Einzelhandel setzt mehr um

Die Einzelhandelsunternehmen in Deutschland setzten im Juli 2017 preisbereinigt (real) 2,7 % und nominal (also nicht preisbereinigt) 4,2 % mehr um als im Vorjahresmonat. Das teilte das Statistische Bundesamt mit. Die Geschäfte hatten im Juli 2017 und im Vorjahresmonat jeweils an 26 Verkaufstagen offen.

Der Einzelhandel mit Lebensmitteln, Getränken und Tabakwaren setzte im Juli 2017 preisbereinigt 0,1 % und nominal 2,5 % mehr um als im Juli 2016. Dabei lag der Umsatz bei den Supermärkten, SB-Warenhäusern und Verbrauchermärkten preisbereinigt um 0,3 % und nominal um 2,7 % höher als im Vorjahresmonat. Im Facheinzelhandel mit Lebensmitteln wurde preisbereinigt 1,6 % und nominal 0,3 % weniger umgesetzt als im Juli 2016.

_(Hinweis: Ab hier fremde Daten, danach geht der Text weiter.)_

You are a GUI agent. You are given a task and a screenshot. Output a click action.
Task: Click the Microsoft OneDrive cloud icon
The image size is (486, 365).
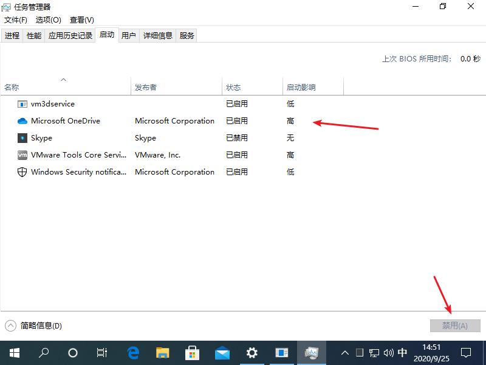tap(22, 120)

Im Einzelhandel mit Nicht-Lebensmitteln lagen die Umsätze preisbereinigt 4,7 % und nominal 5,6 % über den Werten des Vorjahresmonats. Den höchsten Umsatzzuwachs erzielte dabei der Internet- und Versandhandel mit + 11,4 % preisbereinigt und + 12,6 % nominal. Von Januar bis Juli 2017 setzte der deutsche Einzelhandel preisbereinigt 2,8 % und nominal 4,6 % mehr um als im vergleichbaren Vorjahreszeitraum.

Kalender- und saisonbereinigt (Verfahren Census X-12-ARIMA) lag der Umsatz im Juli 2017 im Vergleich zum Juni 2017 preisbereinigt und nominal um 1,2 % niedriger.